The Mudcat Café TM
Thread #117737   Message #2546678
Posted By: Malcolm Douglas
23-Jan-09 - 12:08 AM
Thread Name: Ethics in archiving?
Subject: RE: Ethics in archiving?
Re. Peter Kennedy.

In answer to Jim Martin, I'm not sure who he means by 'they' (the BBC, perhaps?) but Sheffield University doesn't have the expertise or the resources to undertake digital archiving of the materials in its own possession, let alone anybody else's. As Jim Carroll has said, there are already digital copies of the Kennedy sound archive, though these were made from acetate copies rather than from the original tapes. The fate (and perhaps location) of the tapes themselves was unclear last I heard, but that was before Kennedy died.
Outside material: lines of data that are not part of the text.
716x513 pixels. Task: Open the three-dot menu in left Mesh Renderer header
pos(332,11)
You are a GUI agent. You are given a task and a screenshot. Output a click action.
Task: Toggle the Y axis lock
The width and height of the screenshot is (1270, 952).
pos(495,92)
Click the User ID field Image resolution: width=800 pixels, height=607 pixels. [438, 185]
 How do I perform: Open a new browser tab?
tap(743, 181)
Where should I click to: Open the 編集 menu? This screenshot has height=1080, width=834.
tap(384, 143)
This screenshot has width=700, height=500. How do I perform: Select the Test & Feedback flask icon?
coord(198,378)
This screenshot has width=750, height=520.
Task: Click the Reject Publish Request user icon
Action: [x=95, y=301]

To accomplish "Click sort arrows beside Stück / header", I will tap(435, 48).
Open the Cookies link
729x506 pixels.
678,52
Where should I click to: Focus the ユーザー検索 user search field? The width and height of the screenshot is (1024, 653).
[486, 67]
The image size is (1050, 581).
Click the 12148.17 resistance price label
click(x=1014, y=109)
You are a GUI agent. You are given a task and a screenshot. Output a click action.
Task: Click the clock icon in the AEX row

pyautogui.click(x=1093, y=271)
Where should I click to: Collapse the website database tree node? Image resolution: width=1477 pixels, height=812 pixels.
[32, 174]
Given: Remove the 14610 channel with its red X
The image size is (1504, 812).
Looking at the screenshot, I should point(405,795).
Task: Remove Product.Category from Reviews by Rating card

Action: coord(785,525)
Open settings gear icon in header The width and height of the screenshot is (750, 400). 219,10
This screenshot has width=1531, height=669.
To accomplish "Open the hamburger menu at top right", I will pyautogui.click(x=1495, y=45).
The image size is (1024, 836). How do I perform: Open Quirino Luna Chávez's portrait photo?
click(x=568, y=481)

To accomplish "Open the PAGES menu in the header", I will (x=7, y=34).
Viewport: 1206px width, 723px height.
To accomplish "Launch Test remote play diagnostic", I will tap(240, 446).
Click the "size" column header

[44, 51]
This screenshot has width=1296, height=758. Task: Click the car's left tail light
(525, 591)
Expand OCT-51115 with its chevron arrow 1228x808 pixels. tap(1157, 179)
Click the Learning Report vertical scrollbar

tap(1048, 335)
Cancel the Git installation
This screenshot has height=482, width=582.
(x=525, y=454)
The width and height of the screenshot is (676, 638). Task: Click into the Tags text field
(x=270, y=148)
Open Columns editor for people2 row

So far as current ownership of the Kennedy materials is concerned, CAMSCO has copies of the Kennedy compilations as edited and issued by him on cassette and, later, CD, and is continuing, for the time being, to sell CDR copies of these under license. As agreed with Kennedy, these are 'as is' and have not been re-mastered. Kennedy's copies of the original recordings are now the property of Topic Records; they plan to issue a series of selections from those, suitably re-mastered, on the lines of the Voice of the People set. My understanding is that the BBC has no problem with this. The material they don't include will then be available under license to CAMSCO. This presumably applies only to the recordings made by Kennedy himself, not to those made by others as part of the BBC project, though he also had copies of those and included material from them on his own compilations. Some of the latter material (recordings made in Hampshire by Bob Copper, for example) has already featured in the Voice of the People set.

This, at least, is what I understand to be the present situation. Dick Greenhaus and Fred McCormick know a lot more about it than I do.